*Task goal*: Rewrite every line of the listing below, replacing "webpages" with "web pages" and leaving everything else unchanged.

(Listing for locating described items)

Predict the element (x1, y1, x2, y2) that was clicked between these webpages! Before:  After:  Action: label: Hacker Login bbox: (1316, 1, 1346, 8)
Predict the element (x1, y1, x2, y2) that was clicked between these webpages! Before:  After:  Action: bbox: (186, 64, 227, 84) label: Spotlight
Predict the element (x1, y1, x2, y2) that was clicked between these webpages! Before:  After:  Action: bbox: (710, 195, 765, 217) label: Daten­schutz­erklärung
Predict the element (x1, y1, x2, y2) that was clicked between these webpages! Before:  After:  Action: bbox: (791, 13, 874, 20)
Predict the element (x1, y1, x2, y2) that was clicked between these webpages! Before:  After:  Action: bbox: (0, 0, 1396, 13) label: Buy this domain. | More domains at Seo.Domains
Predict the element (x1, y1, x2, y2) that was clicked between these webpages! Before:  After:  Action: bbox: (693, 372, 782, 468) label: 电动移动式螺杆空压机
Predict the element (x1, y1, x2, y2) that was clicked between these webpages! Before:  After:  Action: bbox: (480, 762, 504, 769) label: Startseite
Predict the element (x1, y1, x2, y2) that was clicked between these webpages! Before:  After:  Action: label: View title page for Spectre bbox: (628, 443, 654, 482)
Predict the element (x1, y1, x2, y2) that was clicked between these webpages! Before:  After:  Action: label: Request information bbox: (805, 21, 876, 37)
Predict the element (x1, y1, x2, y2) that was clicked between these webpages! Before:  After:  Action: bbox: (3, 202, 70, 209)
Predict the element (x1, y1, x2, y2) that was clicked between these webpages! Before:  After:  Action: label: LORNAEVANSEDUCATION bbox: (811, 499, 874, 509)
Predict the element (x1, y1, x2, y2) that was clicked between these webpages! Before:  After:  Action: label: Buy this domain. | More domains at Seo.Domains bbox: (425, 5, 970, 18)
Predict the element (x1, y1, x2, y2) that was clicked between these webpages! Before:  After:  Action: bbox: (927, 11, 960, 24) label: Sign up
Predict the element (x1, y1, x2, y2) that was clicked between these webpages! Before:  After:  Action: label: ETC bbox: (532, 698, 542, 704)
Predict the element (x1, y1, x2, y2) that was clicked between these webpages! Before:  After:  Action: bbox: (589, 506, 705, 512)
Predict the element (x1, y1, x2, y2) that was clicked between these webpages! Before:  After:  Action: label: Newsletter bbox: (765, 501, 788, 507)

*Output of the exercise*:
Predict the element (x1, y1, x2, y2) that was clicked between these web pages! Before:  After:  Action: label: Hacker Login bbox: (1316, 1, 1346, 8)
Predict the element (x1, y1, x2, y2) that was clicked between these web pages! Before:  After:  Action: bbox: (186, 64, 227, 84) label: Spotlight
Predict the element (x1, y1, x2, y2) that was clicked between these web pages! Before:  After:  Action: bbox: (710, 195, 765, 217) label: Daten­schutz­erklärung
Predict the element (x1, y1, x2, y2) that was clicked between these web pages! Before:  After:  Action: bbox: (791, 13, 874, 20)
Predict the element (x1, y1, x2, y2) that was clicked between these web pages! Before:  After:  Action: bbox: (0, 0, 1396, 13) label: Buy this domain. | More domains at Seo.Domains
Predict the element (x1, y1, x2, y2) that was clicked between these web pages! Before:  After:  Action: bbox: (693, 372, 782, 468) label: 电动移动式螺杆空压机
Predict the element (x1, y1, x2, y2) that was clicked between these web pages! Before:  After:  Action: bbox: (480, 762, 504, 769) label: Startseite
Predict the element (x1, y1, x2, y2) that was clicked between these web pages! Before:  After:  Action: label: View title page for Spectre bbox: (628, 443, 654, 482)
Predict the element (x1, y1, x2, y2) that was clicked between these web pages! Before:  After:  Action: label: Request information bbox: (805, 21, 876, 37)
Predict the element (x1, y1, x2, y2) that was clicked between these web pages! Before:  After:  Action: bbox: (3, 202, 70, 209)
Predict the element (x1, y1, x2, y2) that was clicked between these web pages! Before:  After:  Action: label: LORNAEVANSEDUCATION bbox: (811, 499, 874, 509)
Predict the element (x1, y1, x2, y2) that was clicked between these web pages! Before:  After:  Action: label: Buy this domain. | More domains at Seo.Domains bbox: (425, 5, 970, 18)
Predict the element (x1, y1, x2, y2) that was clicked between these web pages! Before:  After:  Action: bbox: (927, 11, 960, 24) label: Sign up
Predict the element (x1, y1, x2, y2) that was clicked between these web pages! Before:  After:  Action: label: ETC bbox: (532, 698, 542, 704)
Predict the element (x1, y1, x2, y2) that was clicked between these web pages! Before:  After:  Action: bbox: (589, 506, 705, 512)
Predict the element (x1, y1, x2, y2) that was clicked between these web pages! Before:  After:  Action: label: Newsletter bbox: (765, 501, 788, 507)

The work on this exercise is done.